To express notions of an object being higher than a point, English uses the following prepositions: over, above.

  • He threw the ball over the roof.
  • Hang that picture above the couch.

Lower than a point


To express notions of an object being lower than a point, English uses the following prepositions: under, underneath, beneath, below.

  • The rabbit burrowed under the ground.
  • The child hid underneath the blanket.
  • We relaxed in the shade beneath the branches.
  • The valley is below sea-level.

Close to a point


To express notions of an object being close to a point, English uses the following prepositions: near, by, next to, between, among, opposite.

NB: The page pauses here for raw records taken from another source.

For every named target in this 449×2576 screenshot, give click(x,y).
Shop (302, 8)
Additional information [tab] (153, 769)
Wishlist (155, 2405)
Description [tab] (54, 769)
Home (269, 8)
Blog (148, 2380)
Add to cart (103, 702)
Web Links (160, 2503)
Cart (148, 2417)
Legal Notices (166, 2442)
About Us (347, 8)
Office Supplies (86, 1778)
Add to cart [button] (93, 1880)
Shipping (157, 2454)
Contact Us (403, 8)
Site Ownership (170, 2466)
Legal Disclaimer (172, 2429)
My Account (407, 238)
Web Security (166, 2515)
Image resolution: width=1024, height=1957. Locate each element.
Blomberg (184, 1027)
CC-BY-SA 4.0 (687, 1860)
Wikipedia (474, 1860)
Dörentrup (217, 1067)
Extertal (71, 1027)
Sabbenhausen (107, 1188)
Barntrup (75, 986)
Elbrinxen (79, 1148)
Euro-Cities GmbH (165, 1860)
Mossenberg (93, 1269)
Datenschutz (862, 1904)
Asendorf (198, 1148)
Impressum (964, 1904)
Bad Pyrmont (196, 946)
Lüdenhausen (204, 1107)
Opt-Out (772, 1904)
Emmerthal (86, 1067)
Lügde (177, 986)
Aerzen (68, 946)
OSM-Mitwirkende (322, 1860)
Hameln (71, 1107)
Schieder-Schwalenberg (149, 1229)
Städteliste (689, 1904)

  • She lives near the school.
  • There is an ice cream shop by the store.
  • An oak tree grows next to my house
  • The house is between Elm Street and Maple Street.
  • I found my pen lying among the books.
  • The bathroom is opposite that room.

To introduce objects of verbs


English uses the following prepositions to introduce objects of the following verbs.
At: glance, laugh, look, rejoice, smile, stare



  • She took a quick glance at her reflection.
    (exception with mirror: She took a quick glance in the mirror.)
  • You didn't laugh at his joke.
  • I'm looking at the computer monitor.
  • We rejoiced at his safe rescue.
  • That pretty girl smiled at you.
  • Stop staring at me.

Of: approve, consist, smell



  • I don't approve of his speech.
  • My contribution to the article consists of many pages.
  • He came home smelling of alcohol.

Of (or about): dream, think



  • I dream of finishing college in four years.
  • Can you think of a number between one and ten?
  • I am thinking about this problem.

For: call, hope, look, wait, watch, wish



  • Did someone call for a taxi?
  • He hopes for a raise in salary next year.
  • I'm looking for my keys.
  • We'll wait for her here.
  • You go buy the tickets and I'll watch for the train.
  • If you wish for an "A" in this class, you must work hard.